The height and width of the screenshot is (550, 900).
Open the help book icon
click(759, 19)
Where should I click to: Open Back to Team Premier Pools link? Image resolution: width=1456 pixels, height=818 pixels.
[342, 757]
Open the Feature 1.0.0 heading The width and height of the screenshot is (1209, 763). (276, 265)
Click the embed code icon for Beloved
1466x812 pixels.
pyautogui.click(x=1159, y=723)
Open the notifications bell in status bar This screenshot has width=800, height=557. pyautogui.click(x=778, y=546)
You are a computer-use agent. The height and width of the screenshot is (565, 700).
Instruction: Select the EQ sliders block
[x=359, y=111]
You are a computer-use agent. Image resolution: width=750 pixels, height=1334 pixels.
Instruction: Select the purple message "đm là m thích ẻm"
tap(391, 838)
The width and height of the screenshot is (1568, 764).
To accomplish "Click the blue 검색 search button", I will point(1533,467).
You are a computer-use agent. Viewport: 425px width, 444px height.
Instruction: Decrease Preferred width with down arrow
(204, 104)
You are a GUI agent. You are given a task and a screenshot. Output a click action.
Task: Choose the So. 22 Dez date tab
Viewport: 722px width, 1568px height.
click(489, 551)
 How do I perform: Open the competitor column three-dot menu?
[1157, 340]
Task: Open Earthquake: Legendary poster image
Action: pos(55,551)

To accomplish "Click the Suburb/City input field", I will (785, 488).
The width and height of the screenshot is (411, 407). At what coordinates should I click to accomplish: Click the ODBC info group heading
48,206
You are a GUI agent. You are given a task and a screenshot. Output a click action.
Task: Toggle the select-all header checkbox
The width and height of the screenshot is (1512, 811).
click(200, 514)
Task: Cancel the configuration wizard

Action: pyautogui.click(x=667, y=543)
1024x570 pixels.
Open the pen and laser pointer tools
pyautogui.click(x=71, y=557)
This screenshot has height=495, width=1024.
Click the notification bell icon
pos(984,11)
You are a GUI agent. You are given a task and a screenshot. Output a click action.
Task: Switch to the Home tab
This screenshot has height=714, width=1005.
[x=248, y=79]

────

In the entries above, copy the lines from the one that contains "The width and height of the screenshot is (411, 407)." through the last line, exactly as they appear.

ANSWER BOX:
The width and height of the screenshot is (411, 407). At what coordinates should I click to accomplish: Click the ODBC info group heading
48,206
You are a GUI agent. You are given a task and a screenshot. Output a click action.
Task: Toggle the select-all header checkbox
The width and height of the screenshot is (1512, 811).
click(200, 514)
Task: Cancel the configuration wizard

Action: pyautogui.click(x=667, y=543)
1024x570 pixels.
Open the pen and laser pointer tools
pyautogui.click(x=71, y=557)
This screenshot has height=495, width=1024.
Click the notification bell icon
pos(984,11)
You are a GUI agent. You are given a task and a screenshot. Output a click action.
Task: Switch to the Home tab
This screenshot has height=714, width=1005.
[x=248, y=79]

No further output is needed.